┌─ RECORDS SHOWN

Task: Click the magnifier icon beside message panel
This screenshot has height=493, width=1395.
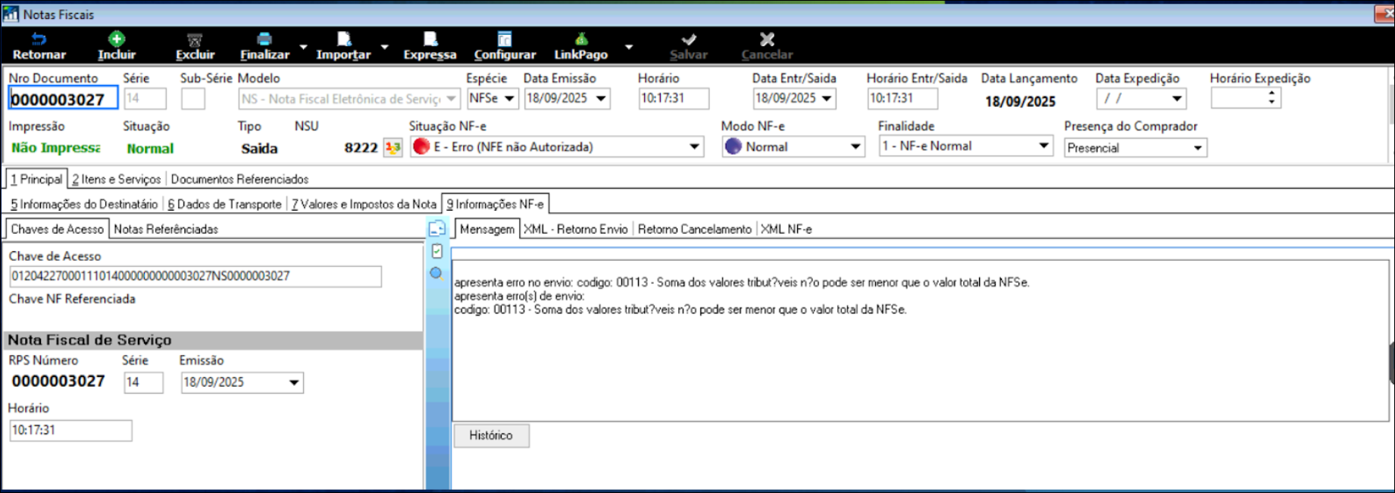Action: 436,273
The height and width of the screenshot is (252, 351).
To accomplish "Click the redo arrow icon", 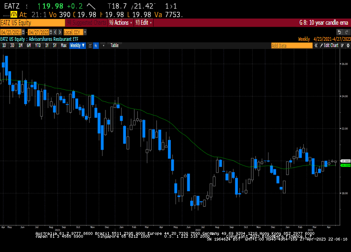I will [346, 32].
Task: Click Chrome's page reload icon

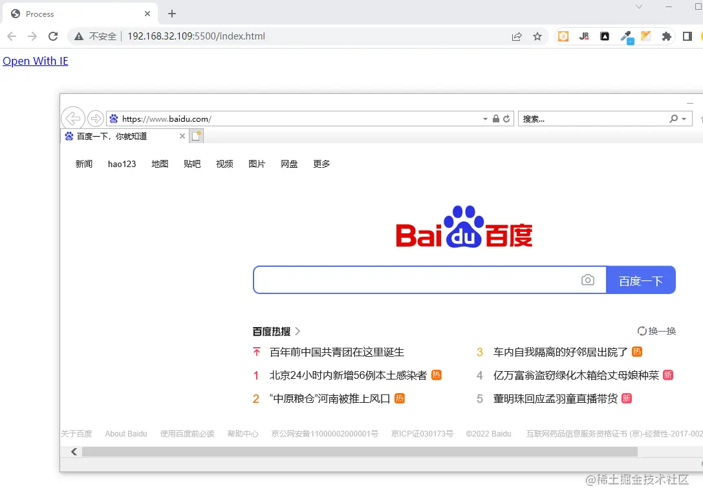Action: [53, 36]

└─
┌─ RECORDS SHOWN

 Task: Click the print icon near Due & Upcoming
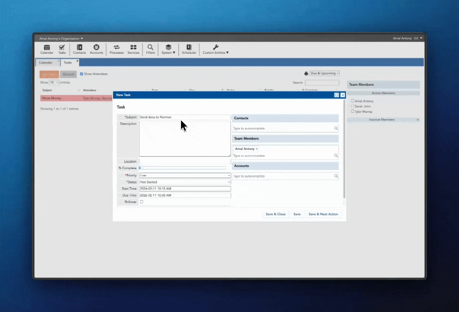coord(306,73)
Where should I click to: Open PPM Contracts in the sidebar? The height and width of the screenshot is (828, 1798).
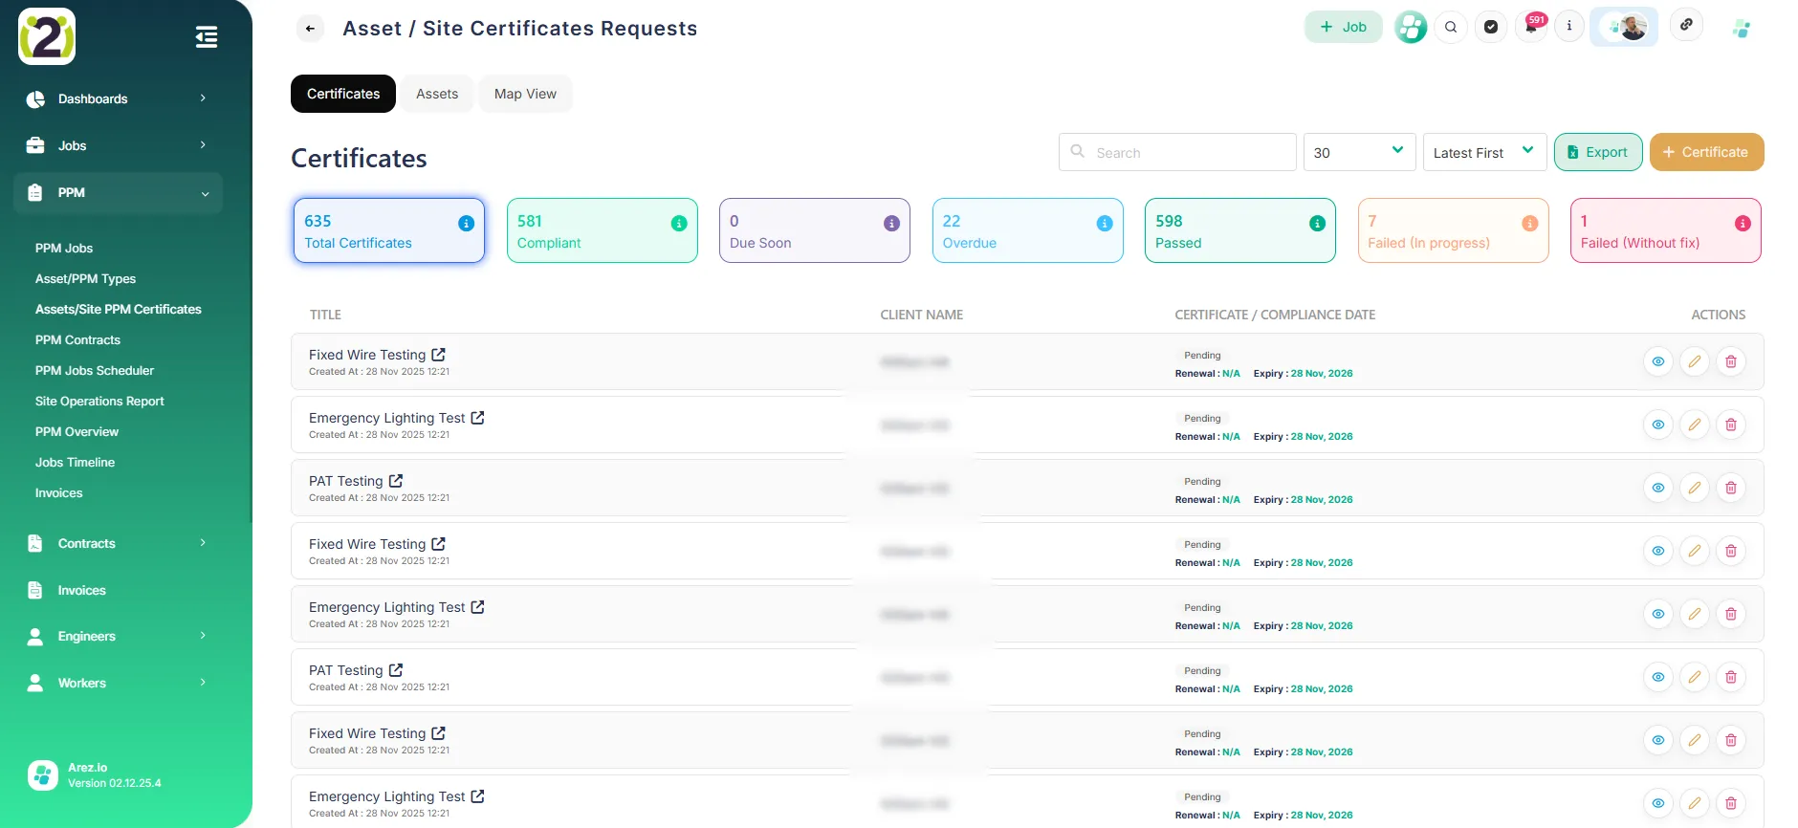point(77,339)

└─

● **TASK STATEMENT**
Which lines of the items above contain the string "screenshot", matching case? Pull out each such line in full.

● **FINAL RESULT**
This screenshot has height=493, width=1395.
The height and width of the screenshot is (252, 351).
Where should I click to: Open PPM Contracts in the sidebar? The height and width of the screenshot is (828, 1798).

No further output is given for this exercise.